Bu yıl bir inisiyatifi daha hayata geçirdiklerini anlatan Akyol, "ASELABS'ı kurduk, bu ekosistemi tamamlamak adına. Bu da üçüncü inisiyatifimiz ASELABS. Bu ne anlamı geliyor? Üniversitelerde laboratuvarlar kuruyoruz ve mühendislerimiz üniversite laboratuvarlarına gidiyor. Akademisyenlerle birlikte geleceğimizi inşa ediyoruz. Özellikle zorlayıcı alanlarda." dedi.
“2030'a kadar dünyadaki en büyük 30 savunma şirketinden biri olmayı hedefliyoruz”
Ahmet Akyol, dünyada da en hızlı büyüyen şirketlerden biri olduklarına işaret ederek, üniversitelerle, küçük ve orta ölçekli işletmelerle ve startuplarla birlikte günden güne ASELSAN'ın büyüdüğünü vurguladı.

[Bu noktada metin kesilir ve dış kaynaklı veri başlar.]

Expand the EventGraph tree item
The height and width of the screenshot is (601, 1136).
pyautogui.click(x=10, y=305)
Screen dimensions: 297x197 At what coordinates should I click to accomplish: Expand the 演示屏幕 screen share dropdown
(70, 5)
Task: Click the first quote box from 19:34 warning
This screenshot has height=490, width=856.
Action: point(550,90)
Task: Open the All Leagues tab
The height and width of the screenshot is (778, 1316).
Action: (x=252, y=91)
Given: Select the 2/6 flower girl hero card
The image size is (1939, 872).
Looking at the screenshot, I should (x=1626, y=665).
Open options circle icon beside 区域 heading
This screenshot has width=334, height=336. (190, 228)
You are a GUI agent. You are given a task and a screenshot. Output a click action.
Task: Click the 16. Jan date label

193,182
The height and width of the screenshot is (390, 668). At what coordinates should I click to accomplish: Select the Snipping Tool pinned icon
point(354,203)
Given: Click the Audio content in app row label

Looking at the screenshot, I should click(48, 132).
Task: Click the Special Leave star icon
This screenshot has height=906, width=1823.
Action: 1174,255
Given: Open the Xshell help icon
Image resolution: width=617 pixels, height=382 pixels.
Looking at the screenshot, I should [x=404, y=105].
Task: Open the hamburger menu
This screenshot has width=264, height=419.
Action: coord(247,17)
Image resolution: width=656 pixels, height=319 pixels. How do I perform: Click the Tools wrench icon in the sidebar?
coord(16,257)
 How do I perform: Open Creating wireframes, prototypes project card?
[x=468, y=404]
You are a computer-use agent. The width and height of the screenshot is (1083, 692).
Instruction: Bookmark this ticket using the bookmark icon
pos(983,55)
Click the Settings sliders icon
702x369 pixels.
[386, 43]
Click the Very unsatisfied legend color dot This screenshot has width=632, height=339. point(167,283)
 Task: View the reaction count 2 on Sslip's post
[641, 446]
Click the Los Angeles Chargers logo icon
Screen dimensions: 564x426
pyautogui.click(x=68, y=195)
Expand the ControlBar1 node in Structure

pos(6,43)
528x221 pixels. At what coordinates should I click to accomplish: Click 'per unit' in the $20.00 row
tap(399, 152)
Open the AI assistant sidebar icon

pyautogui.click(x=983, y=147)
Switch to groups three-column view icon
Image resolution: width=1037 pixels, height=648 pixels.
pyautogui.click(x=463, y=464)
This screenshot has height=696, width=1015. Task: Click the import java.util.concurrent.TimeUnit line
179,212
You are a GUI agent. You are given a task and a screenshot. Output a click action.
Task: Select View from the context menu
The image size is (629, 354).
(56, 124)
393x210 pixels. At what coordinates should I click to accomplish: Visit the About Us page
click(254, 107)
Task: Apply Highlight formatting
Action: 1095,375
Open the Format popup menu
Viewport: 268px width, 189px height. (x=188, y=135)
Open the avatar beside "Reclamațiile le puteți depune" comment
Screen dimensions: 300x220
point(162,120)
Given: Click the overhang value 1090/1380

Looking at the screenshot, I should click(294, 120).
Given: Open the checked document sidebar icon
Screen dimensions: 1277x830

ASELSAN ile tüm bu şirketlerin ve teknolojik ekosistemin de büyüdüğünü kaydeden Akyol, konuşmasını şöyle tamamladı:
"Aslında bu da bizim için bir gurur. Bahsetmek istediğim son konu. Biliyorsunuz değişim bir gerçek. Her yerde değişimi görüyoruz. Şirketimizin yeni gelişmelere ayak uydurması için yeni bir dönüşüm programını hayata geçirdik. Programın adı ASELSAN Next. Programın 5 sac ayağı var: Yetenek, hız, teknoloji üretimi, seri üretim ve işletme yani yeni teknolojiler, yeni iş zihniyeti, yeni ürünler, bu bağlamda geliştirmek istiyoruz.
ASELSAN Next, artık bizim temel stratejimiz. Hangi alanlarda çalışmayı hedefliyoruz? Alanının en iyisi olmak istiyoruz. Oyun değiştiren teknolojiler üretmek istiyoruz ve uluslararası işbirlikleri üzerinden ihracata yönelik bir şekilde büyümek istiyoruz ve bu yılki hedefimiz de 2030'a kadar dünyadaki en büyük 30 savunma şirketinden biri olmak. Biz inanıyoruz ki bir program sayesinde tüm startuplar, ekosistemimizdeki tüm şirketler büyümeye devam edecek. Ekosistemle daha fazla işbirliği yapacağız ve bu alanlarda yeni gelişmelere tanıklık edeceğiz."